#### WHAT THE EXERCISE ASKS:
Print this span of the material below exactly: the line with "Click the calendar", the line with "Viewport: 836px width, 507px height.", and every line between them, but nothing else.

[SUPPLIED RECORDS Boundary: Start]

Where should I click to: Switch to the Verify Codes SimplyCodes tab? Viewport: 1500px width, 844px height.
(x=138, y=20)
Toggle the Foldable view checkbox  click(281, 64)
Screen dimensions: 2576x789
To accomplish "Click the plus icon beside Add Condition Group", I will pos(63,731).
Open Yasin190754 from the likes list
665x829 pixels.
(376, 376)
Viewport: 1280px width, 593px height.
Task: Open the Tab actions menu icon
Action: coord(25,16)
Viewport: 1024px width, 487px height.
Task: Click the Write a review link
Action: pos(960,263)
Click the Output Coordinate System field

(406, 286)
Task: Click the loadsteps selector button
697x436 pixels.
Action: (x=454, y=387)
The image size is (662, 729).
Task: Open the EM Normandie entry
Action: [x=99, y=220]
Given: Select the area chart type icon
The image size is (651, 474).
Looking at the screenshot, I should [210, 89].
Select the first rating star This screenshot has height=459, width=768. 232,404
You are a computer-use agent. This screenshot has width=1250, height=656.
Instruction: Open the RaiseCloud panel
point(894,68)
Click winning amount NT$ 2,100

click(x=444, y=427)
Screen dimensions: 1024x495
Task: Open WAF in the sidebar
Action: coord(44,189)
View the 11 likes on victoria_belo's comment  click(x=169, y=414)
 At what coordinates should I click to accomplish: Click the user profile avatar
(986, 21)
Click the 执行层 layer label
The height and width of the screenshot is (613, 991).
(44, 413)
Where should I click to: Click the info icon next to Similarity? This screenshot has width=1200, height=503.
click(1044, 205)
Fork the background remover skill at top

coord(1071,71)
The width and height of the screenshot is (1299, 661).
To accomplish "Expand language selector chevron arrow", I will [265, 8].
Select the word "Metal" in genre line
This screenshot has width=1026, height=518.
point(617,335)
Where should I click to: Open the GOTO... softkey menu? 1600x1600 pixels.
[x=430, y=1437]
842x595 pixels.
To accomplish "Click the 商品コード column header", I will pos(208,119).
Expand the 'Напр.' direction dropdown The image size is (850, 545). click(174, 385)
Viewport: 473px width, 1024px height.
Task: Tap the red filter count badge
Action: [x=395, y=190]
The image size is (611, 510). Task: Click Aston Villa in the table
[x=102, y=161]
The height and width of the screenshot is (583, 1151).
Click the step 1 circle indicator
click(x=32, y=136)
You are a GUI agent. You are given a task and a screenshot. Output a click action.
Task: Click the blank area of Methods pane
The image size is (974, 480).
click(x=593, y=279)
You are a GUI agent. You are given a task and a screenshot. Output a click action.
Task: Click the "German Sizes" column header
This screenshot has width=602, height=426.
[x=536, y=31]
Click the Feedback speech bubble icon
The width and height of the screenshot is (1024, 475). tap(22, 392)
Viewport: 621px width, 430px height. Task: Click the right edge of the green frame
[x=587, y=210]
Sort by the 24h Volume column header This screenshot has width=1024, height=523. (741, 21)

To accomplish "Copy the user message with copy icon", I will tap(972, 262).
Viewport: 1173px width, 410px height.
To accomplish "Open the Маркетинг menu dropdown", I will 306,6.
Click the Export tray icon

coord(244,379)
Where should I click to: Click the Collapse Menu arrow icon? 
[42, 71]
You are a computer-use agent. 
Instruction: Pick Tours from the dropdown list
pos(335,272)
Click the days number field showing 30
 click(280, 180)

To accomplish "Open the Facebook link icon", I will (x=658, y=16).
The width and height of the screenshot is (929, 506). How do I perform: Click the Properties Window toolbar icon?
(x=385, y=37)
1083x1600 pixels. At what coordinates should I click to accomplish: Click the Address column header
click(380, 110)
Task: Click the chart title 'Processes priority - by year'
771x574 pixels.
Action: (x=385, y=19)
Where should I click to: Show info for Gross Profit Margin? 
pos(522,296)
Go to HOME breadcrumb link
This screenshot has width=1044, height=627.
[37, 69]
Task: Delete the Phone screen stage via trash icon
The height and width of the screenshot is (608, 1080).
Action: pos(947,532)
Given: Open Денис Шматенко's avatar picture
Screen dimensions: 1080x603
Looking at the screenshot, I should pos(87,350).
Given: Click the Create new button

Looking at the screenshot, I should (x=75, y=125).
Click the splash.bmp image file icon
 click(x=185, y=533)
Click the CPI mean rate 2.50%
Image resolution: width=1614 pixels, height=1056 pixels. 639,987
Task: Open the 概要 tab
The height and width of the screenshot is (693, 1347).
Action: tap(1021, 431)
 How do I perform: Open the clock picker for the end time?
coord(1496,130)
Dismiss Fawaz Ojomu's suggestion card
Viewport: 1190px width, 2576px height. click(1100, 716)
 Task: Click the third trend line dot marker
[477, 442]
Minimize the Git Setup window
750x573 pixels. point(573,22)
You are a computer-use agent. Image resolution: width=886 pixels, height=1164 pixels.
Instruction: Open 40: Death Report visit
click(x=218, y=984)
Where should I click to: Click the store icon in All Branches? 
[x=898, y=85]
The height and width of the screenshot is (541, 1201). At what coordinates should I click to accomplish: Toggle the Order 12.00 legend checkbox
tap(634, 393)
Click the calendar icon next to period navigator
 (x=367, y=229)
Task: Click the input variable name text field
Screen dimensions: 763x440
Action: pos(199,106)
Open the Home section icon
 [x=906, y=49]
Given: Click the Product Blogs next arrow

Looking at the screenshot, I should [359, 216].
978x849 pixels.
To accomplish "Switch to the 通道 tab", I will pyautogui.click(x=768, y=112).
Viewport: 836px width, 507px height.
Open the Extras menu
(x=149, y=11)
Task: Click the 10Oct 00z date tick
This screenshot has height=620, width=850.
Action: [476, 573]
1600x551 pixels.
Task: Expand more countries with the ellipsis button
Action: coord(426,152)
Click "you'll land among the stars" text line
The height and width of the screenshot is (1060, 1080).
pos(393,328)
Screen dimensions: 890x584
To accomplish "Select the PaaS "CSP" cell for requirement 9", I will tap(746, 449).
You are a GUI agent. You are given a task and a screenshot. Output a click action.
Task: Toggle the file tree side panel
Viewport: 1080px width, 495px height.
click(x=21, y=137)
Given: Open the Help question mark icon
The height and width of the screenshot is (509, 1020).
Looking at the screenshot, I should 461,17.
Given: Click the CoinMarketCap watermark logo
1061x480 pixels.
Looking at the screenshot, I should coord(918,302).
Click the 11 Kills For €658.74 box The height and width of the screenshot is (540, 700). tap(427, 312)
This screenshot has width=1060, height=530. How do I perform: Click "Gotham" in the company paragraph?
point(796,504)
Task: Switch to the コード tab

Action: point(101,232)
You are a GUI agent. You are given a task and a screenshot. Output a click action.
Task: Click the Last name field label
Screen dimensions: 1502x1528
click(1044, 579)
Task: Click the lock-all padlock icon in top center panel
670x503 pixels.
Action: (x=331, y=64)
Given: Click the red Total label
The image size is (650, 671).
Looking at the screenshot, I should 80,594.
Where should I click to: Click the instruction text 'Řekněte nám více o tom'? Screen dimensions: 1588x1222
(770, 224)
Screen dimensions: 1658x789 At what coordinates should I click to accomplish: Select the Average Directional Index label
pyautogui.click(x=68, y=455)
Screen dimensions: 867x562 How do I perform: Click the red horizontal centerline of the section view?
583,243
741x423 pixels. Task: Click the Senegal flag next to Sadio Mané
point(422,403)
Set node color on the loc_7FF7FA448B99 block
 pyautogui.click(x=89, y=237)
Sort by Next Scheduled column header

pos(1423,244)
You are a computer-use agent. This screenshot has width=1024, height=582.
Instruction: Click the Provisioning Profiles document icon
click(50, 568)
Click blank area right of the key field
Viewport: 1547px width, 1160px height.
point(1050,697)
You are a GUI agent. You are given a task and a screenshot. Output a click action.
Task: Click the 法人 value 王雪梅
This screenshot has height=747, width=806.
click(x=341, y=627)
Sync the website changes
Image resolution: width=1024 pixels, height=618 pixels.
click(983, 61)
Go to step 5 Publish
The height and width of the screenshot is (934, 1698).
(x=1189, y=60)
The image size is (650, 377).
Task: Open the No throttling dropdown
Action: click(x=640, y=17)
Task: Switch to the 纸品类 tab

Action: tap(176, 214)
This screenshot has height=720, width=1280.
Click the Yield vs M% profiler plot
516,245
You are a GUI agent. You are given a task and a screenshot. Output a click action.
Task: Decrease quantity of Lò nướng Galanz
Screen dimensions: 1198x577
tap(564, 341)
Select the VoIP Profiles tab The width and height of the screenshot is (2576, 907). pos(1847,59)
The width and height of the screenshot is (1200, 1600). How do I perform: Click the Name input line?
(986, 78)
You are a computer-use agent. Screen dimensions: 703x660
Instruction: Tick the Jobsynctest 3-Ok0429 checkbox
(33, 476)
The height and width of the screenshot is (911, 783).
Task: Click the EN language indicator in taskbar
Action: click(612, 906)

[SUPPLIED RECORDS Boundary: End]

#### RESPONSE BOX:
Click the calendar icon next to period navigator
 (x=367, y=229)
Task: Click the input variable name text field
Screen dimensions: 763x440
Action: pos(199,106)
Open the Home section icon
 [x=906, y=49]
Given: Click the Product Blogs next arrow

Looking at the screenshot, I should [359, 216].
978x849 pixels.
To accomplish "Switch to the 通道 tab", I will pyautogui.click(x=768, y=112).
Viewport: 836px width, 507px height.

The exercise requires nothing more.